Quem acompanha conteúdos vindos direto de países como Japão e Coreia do Sul, os atores asiáticos referência são os que estão trabalhando em sua cultura de origem. Porém, há uma enorme safra de atores em outros países pelo mundo. Estados Unidos e a indústria cinematográfica de Hollywood são os que mais se apropriam desses artistas, que muitas vezes são mestiços ou cresceram longe de suas raízes. Recentemente, uma série de acontecimentos despertou a atenção dos próprios artistas de origem asiática para seu pouco espaço no entretenimento americano.

Fresh Off the Boat
Fresh Off the Boat

Quando Constance Wu conseguiu o papel de Jessica Huang, a matriarca chinesa-americana na sitcom do canal ABC, “Fresh Off the Boat”, ela não percebeu o quão importante o papel viria a ser. Apenas quando se deu conta de um detalhe: há 20 anos um programa de elenco predominantemente asiático-americano tinha ido ao ar na TV americana. Trata-se de outra produção da ABC: “All-American Girl”, de 1994, protagonizada por Margaret Cho e cancelada após uma temporada.

All-American Girl
All-American Girl

“Eu não estava realmente consciente disso até receber o papel”, declara Wu. “Estava focada na tarefa que tinha em mãos e que pagava meu aluguel.” A série, por enquanto, foi renovada para uma terceira temporada, e concedeu a Constance um emprego estável e novas perspectivas. Depois de pesquisar muito, ela mudou seu foco de “interesses próprios para os interesses asiáticos-americanos.”.

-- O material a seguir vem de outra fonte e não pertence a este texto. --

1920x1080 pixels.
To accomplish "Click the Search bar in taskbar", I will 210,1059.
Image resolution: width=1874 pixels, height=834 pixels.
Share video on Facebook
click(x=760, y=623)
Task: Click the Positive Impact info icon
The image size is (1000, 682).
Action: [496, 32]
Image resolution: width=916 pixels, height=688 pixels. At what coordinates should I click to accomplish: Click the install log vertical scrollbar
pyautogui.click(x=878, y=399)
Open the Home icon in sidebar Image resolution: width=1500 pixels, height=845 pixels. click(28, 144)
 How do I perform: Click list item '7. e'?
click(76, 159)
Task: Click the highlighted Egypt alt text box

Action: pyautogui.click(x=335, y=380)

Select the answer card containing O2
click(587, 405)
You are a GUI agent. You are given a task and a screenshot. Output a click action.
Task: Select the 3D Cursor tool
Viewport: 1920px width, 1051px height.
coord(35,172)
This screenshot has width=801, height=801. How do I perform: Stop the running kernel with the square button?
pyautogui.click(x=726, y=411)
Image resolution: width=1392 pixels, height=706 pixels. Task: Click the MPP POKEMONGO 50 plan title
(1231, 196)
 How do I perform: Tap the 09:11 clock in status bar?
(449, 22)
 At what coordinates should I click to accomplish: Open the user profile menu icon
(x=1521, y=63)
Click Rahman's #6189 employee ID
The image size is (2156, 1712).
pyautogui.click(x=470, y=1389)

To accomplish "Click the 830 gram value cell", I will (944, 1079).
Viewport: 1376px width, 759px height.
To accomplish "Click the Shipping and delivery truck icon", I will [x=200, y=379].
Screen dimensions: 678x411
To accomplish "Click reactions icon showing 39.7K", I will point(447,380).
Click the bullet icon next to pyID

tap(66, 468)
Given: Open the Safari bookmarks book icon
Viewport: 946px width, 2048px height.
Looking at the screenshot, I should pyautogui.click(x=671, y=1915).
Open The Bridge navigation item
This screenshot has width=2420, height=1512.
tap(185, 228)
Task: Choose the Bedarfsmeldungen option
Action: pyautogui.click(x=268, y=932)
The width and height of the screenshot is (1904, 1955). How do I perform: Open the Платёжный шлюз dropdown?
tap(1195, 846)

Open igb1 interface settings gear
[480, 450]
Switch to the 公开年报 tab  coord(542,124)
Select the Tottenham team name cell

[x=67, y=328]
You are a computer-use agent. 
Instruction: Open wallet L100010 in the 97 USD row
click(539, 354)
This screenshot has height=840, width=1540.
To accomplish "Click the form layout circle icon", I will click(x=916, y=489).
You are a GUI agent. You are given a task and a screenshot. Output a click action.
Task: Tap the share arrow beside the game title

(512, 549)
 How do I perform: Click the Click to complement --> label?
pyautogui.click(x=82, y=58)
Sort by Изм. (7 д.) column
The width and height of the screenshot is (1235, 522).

No ano passado, vários atores asiático-americanos se tornaram defensores ferozes de sua própria visibilidade – e críticos sobre a indústria em que trabalham. A questão se materializou em uma palavra – “whitewashing” (branquear) – numa tentativa de definir como Hollywood tira personagens e histórias feitas para asiáticos e coloca no lugar atores brancos.

Tal conscientização fez com que Constance virasse uma influenciadora nas redes sociais ao criticar assiduamente a situação de sub-representação pela qual ela e seus colegas de profissão asiático-americanos passam. Pelo Twitter, ela alfinetou Hollywood de forma irônica: “Uma maneira fácil de evitar token? Ter mais de um. Tem mais de 3. Torná-los todos diferentes e lhes dar 50% do diálogo. Não é tão difícil.”.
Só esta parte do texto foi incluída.